Alfred Sirven główny oskarżony w aferze malwersacji finansowych i łapówek wręczanych politykom przez koncern naftowy Elf zamiast do Paryża trafił do Frankfurtu nad Menem.

Wszystko z powodu lekkomyślności policjantów francuskich. To oni bowiem po schwytaniu oskarżonego na Filipinach wsadzili go do samolotu, który leciał do Frankfurtu zamiast poczekać na bezpośredni lot do Paryża. A było skądinąd wiadomo, że na Sirvena ostrzy sobie zęby także niemiecki wymiar sprawiedliwości. W Niemczech został on natychmiast aresztowany. Jest on bowiem zamieszany w aferę nielegalnego finansowania jednej z kampanii wyborczych byłego kancelarza Helmuta Kohla. Problem polega na tym, że we francuskiej stolicy trwa w tej chwili proces, w którym Sirven sądzony jest zaocznie i paryska prokuratura z niecierpliwością czekała na jego zeznania. Niemcy sugerują, że Sirven zostanie wysłany do Francji w przyszłym tygodniu, ale czy tak naprawdę się stanie, tego do końca nikt nie może zagwarantować.
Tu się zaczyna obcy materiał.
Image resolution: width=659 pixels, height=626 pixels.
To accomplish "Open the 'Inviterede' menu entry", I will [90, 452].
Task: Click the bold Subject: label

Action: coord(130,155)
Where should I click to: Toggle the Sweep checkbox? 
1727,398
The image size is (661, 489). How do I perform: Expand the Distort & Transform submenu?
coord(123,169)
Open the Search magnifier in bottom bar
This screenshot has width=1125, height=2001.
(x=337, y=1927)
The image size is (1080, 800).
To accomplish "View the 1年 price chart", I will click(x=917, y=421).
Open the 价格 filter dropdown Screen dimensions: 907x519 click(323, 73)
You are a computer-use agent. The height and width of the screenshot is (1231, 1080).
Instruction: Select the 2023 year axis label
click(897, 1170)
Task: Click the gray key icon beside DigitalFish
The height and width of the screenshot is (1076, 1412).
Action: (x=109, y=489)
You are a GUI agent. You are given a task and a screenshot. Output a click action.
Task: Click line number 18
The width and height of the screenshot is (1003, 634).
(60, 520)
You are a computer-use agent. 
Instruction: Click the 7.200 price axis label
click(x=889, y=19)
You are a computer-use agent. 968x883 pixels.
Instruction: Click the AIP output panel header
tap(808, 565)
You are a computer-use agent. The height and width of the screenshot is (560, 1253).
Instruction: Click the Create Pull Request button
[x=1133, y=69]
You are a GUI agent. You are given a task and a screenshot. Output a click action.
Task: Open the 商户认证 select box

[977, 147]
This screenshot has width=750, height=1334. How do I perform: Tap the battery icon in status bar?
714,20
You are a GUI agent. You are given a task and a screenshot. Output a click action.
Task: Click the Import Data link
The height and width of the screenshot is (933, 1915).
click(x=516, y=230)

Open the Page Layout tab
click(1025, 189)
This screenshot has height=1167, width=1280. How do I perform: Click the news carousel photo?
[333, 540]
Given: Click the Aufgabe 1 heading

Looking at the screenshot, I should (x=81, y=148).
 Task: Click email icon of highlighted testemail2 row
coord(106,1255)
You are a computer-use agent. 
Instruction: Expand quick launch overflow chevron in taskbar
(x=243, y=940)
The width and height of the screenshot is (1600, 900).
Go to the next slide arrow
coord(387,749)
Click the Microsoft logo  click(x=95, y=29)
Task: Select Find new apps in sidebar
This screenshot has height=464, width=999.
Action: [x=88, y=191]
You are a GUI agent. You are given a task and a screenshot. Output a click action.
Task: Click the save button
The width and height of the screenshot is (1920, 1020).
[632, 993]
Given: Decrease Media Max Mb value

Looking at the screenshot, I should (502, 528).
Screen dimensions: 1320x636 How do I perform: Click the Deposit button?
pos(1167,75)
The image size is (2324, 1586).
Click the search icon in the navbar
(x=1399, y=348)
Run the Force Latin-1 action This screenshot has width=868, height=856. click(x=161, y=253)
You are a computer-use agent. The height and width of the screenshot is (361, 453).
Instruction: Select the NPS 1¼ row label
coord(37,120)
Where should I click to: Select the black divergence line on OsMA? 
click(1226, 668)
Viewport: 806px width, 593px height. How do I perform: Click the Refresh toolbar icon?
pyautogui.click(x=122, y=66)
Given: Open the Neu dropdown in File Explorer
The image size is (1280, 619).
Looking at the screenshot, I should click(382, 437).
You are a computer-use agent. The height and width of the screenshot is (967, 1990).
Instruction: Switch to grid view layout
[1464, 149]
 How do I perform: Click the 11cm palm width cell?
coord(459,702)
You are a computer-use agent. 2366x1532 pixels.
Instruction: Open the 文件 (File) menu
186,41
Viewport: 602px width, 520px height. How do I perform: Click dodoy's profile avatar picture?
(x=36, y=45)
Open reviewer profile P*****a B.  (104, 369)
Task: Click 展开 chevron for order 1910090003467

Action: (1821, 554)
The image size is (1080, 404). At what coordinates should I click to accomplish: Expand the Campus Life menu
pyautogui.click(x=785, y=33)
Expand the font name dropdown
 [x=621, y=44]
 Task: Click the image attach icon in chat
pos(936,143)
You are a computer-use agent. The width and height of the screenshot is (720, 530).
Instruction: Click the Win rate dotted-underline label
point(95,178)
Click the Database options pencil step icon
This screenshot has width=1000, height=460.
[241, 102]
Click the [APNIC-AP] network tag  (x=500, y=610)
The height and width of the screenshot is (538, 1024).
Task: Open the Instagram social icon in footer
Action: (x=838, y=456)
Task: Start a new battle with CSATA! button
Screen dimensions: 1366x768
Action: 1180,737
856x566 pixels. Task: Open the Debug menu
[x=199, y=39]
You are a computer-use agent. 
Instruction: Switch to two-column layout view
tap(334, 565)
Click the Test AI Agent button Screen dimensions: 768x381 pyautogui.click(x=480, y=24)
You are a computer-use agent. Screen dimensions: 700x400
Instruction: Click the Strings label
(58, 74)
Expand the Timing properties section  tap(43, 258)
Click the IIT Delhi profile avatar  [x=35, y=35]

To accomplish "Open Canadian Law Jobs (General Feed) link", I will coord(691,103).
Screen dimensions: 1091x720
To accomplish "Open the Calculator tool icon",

Alfred Sirven były szef służb specjalnych koncernu Elf był poszukiwany przez Interpol w 177 krajach. Zdaniem większości francuskich komentatorów schwytanie Sirvena nie jest na rękę wielu znanym politykom zarówno we Francji, jak i w innych krajach. "Wiem tyle o różnych politykach, że jakbym to wszystko ujawnił to Republika Francuska wyleciałaby w powietrze dwadzieścia razy" - groził już od dłuższego czasu Sirven, który ukrywał się pod fałszywym nazwiskiem na Filipinach. Według paryskich sędziów śledczych przez jego ręce przeszły łapówki o łącznej wysokości aż 600 milionów dolarów, którymi koncern naftowy Elf przekupił wielu polityków w Europie i w Afryce.